Representations of Single Motherhood in British Cinema, 1945-1970
About
In this PhD research, I will explore the representation of single motherhood in British cinema from 1945 to 1970. This was a period in which the figure of the single mother became particularly important. Attitudes towards single mothers shifted as a result of changes in abortion law, contraceptive practices and the 1969 Divorce Reform Act, which led to divorce becoming more accessible. Although there have been historical studies of single motherhood, which examine the lived experiences of single mothers and their relationships with charities and the state, historians have largely neglected the representation of single motherhood within popular culture and the media.
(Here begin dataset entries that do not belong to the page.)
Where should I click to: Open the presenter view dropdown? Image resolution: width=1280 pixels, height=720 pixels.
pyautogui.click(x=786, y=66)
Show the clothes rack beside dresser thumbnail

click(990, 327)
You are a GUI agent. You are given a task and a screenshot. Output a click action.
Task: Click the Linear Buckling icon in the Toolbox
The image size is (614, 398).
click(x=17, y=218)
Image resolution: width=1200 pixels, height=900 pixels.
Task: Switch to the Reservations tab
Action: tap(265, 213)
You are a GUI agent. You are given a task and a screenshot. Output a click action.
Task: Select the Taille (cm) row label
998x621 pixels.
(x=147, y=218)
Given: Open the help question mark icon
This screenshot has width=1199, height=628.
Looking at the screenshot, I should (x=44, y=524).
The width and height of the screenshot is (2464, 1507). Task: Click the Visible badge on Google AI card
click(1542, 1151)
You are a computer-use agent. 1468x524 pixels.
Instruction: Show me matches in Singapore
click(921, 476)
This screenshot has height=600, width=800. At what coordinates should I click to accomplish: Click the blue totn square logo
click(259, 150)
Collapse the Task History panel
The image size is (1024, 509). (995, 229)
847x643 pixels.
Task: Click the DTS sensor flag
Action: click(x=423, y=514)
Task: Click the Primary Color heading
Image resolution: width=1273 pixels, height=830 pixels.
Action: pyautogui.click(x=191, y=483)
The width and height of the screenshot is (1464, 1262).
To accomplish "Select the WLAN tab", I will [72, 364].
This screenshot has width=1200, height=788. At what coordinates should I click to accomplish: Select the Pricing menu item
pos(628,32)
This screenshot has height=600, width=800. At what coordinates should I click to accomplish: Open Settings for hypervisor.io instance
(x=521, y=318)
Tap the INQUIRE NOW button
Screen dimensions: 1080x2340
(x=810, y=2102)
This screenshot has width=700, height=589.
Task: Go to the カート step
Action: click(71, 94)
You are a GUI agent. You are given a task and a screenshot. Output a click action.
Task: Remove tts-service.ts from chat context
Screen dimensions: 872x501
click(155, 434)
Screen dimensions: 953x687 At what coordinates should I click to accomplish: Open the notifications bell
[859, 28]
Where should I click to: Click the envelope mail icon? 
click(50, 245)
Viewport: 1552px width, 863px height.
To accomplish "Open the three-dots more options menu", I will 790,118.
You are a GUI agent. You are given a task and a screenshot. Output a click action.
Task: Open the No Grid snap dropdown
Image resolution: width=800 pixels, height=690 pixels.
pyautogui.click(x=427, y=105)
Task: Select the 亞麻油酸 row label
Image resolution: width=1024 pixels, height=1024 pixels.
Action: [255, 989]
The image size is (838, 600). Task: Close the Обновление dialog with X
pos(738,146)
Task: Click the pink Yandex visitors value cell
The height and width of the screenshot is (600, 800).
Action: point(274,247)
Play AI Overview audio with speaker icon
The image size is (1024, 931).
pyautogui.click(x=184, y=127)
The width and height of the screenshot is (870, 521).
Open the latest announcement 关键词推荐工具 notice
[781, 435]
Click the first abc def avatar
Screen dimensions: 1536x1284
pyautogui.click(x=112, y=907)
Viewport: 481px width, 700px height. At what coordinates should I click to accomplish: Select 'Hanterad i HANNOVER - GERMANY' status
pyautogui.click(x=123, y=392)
This project therefore proposes a new approach to single motherhood involving the study of the images of single motherhood provided by cinema, with a view to shedding light upon ‘popular,’ rather than just ‘official,’ attitudes towards single motherhood in postwar Britain. This, in turn, will contribute to discussions of the cultural construction of ‘motherhood’ in cinema and society more generally.
This approach will involve a historically grounded analysis, based on archival research, of the images of single motherhood provided by cinema, along with an assessment of how such images spoke to the more general political and social debates of the time. Through the examination of popular cinematic imagery, the research will investigate the ways in which the single mother functioned as an ideologically ambivalent figure, inviting both societal acceptance and sympathy as well as moral judgement and ‘punishment’. In this way, the research will contribute both to British film studies, which has largely neglected this figure, and to women’s history by revealing how a focus on popular imagery complicates our understanding of the changing norms, and attitudes towards, gender, family, class and sexuality in the postwar period.